60's anthologies

TED MORGAN (DENTON@SMTPGATE.sunydutchess.edu)
Mon Nov 3 09:00:49 1997

I much appreciate the replies and recommendations posted here in
response to my query about anthologies for 60's literature
(fiction, poetry...and drama, which I didn't include). And I'm
interested in the discussion about why such anthologies have a
hard time in the market. The replies posted here and those sent
to me directly note that there are (1) past issues of local-press
literary collections published at the time [contact Paula
Friedman], (2) works combining political documents with some
radicals' literary work, and . . . not much else that
anthologizes literature. My original post asked for anthologies
that combine "mainstream/academic with popular/counterculture"
lit. It seems that smaller press materials for the latter are
available, but not the combination. As Sandra Hollin Flowers and
Michael Bibby wonder about the difficult market for 60's books,
perhaps we might think about the usefulness (and saleability) of
a book that DOES bring together the two currents.
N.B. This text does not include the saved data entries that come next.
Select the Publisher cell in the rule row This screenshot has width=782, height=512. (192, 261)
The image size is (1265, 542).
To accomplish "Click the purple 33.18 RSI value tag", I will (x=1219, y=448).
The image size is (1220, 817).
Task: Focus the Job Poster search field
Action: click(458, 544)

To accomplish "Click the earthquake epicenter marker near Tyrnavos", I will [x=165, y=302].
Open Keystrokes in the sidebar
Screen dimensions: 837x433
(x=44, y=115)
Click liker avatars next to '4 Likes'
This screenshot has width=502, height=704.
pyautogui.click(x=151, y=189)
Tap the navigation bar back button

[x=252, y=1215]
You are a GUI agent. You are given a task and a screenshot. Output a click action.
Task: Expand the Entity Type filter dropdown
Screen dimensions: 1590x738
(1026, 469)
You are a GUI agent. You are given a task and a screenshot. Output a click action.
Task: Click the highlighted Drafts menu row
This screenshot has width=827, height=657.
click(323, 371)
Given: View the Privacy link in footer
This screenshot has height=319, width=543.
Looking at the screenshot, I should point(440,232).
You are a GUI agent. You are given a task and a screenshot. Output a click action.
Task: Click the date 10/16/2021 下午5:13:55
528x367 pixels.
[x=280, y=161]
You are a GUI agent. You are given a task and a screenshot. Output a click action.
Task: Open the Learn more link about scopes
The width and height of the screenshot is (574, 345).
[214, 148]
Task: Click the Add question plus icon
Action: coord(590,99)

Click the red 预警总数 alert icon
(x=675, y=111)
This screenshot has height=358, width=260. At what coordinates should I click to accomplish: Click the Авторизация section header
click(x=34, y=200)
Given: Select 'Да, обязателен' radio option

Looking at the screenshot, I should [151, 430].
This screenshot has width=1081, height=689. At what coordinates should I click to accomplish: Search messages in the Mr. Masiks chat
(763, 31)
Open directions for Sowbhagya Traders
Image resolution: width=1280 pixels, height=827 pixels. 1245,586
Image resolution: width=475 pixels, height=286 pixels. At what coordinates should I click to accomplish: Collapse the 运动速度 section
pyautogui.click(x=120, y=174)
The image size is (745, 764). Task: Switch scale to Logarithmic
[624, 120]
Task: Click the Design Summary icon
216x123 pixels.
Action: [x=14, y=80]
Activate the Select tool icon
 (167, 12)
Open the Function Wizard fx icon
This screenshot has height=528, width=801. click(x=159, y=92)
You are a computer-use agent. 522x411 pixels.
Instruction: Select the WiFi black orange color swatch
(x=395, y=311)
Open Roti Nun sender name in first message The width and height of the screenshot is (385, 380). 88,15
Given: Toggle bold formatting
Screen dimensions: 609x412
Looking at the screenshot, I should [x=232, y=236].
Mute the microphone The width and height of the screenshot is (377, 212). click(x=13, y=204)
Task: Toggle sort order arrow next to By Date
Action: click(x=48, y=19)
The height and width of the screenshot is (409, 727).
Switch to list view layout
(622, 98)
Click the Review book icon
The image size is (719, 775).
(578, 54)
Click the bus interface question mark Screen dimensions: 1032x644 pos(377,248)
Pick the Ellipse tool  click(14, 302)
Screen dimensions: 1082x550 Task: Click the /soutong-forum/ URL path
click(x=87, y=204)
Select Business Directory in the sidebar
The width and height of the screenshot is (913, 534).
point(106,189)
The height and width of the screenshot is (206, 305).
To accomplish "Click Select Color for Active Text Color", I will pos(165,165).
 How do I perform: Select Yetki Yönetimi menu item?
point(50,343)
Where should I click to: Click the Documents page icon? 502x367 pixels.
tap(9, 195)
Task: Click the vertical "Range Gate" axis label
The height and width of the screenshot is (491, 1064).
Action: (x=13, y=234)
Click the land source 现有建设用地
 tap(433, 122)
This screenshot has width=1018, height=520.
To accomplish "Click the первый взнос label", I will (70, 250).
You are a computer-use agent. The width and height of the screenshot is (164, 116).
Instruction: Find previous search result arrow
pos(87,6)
My course is
a "lit of the sixties" focus, although it might more
appropriately be classified American studies/cultural studies. We
will be reading writers like Barthelme, Barth, Roth, Baldwin,
Vonnegut, Tim O'Brien, Brautigan, Albee, Castaneda, Shulman,
Plath--all "mainstream"--because we'll want to look at the
literary experimentation of the period AND the literature as a
reflection of what was going on in the culture at the time.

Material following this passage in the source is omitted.